“Thanks,” I whispered, inaudible in my astonished surprise — and then was so grateful I hadn’t said it more loudly when I realized she was talking to another ex-cheerleader standing right over my shoulder.
My son took a cheerleader to prom.
You want your children to have it easier than you did, to be happier than you were — don’t you? I’m not sure. Marcy, my daughter — different like I was, though in different ways — gets really pissed off at what she sees as the free pass that life is giving her brother. She worked so hard to get good grades all through high school, sweated her SATs, and is still studying like crazy now that she’s in college, to keep her GPA up in the stratosphere. Jake does the absolute bare minimum he can in school — and it doesn’t matter; good colleges are begging him to e-mail them, return their calls, come visit them, because of football. I hate what this is teaching her — and him — about life.
But it would be much simpler to be scornful if I didn’t love the game.

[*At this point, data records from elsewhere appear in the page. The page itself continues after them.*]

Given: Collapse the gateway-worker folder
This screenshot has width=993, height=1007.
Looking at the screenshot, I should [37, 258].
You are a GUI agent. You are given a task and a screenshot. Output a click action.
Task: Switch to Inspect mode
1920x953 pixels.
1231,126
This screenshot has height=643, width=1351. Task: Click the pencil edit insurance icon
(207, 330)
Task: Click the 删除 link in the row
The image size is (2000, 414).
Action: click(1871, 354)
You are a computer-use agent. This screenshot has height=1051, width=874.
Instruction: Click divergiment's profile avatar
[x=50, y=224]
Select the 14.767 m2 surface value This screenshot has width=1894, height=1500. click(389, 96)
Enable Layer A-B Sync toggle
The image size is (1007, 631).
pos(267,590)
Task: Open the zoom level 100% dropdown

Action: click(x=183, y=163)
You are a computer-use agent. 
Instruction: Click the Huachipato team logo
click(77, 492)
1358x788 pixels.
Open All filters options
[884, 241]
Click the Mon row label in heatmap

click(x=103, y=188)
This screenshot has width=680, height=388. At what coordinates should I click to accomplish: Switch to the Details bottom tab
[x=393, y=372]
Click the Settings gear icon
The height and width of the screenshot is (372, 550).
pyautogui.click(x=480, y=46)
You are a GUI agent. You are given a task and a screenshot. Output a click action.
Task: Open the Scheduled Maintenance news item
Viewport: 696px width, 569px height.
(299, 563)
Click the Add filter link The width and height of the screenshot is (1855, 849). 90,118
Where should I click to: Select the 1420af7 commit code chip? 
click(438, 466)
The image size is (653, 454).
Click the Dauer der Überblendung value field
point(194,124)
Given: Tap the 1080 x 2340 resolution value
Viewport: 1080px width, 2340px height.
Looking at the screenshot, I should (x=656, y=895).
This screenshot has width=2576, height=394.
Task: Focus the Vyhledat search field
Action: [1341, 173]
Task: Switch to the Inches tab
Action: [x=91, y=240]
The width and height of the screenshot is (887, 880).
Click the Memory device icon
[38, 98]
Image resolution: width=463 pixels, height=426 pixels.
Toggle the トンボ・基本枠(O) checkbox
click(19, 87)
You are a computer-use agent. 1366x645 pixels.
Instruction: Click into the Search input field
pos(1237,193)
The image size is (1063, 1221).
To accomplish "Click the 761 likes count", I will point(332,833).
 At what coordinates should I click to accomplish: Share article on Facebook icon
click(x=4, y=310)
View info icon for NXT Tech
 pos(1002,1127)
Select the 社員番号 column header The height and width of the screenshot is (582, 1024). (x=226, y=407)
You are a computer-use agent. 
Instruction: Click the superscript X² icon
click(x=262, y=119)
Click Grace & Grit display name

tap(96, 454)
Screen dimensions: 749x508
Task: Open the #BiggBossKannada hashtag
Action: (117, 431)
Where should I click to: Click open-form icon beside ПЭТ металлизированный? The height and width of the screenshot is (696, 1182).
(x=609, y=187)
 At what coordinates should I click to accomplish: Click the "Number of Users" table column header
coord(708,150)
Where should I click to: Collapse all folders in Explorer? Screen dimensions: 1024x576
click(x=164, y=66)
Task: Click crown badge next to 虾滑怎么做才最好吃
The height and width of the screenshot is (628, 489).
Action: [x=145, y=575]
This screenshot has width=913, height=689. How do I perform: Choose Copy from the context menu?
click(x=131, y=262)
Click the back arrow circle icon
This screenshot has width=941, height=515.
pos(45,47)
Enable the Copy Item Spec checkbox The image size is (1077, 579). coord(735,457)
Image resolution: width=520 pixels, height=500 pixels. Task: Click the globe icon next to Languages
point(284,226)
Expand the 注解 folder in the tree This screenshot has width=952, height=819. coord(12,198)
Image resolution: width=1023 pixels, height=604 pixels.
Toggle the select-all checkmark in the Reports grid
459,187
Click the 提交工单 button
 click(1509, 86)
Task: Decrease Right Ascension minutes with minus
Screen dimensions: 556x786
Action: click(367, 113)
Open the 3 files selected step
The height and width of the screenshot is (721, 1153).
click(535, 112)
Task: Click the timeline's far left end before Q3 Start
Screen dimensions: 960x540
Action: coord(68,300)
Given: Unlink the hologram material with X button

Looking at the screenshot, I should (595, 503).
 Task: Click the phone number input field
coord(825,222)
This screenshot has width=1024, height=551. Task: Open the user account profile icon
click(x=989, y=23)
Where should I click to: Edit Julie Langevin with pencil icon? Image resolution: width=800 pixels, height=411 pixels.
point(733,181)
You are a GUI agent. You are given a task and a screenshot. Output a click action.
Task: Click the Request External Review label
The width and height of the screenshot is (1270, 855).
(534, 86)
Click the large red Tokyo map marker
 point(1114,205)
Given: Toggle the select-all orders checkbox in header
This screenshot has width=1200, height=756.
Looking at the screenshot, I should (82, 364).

That the thrill of watching him play could continue, that somehow I — lowly, geeky I — might get an extension on the string of autumn afternoons spent sitting in bleachers, that the grand panoply of mascots and marching bands and referees’ whistles and leaping receivers’ outstretched hands could last beyond this senior year, makes me beside myself with happiness.
And then I feel like a horrible mother, because really, what about concussions? What about arthritis 30 years from now? What about torn meniscuses and ACLs and rotor cuffs and groin muscles?
What about … Division I?
I SPENT THE summer driving Jake to football camps. We’d get up at dawn and head out for Lafayette or Delaware or Temple or Princeton, chasing the dream. I’m not sure, really, whose dream it is. He says he wants to play in college. But he also says he wants to go to the best school that will have him, academically. That could well be Division III, which doesn’t give athletic scholarships, which means I’ll never recoup the money for the camps and the cleats and the lineman gloves.
The jacket, though — he’ll have that forever, a symbol of where he stood in the high-school pecking order: Top of the world, Ma! Big man on campus. Jock king. I fret that everything after will pale in comparison, the way it can for people who peak early.
I fret more that he’ll hurt himself in this, his senior year.
The camps were full of large children, man-kids, all jockeying for recognition. Even in their midst, Jake stood out on account of his size. “Big Guy,” the coaches called him: “Way to go, Big Guy!” “Keep hustling, Big Guy!” I watched him at those camps, taking his stance across from one player after another, helmetless, without pads, just one on one, mano-a-mano, driving, pushing, shoving, fighting for dominance in a display as feral as two headlocking bulls or mastodons or mountain goats. Men have been doing this — with one excuse or another; not always football — for the past 30,000 years. They’ll go on doing it forever, I guess.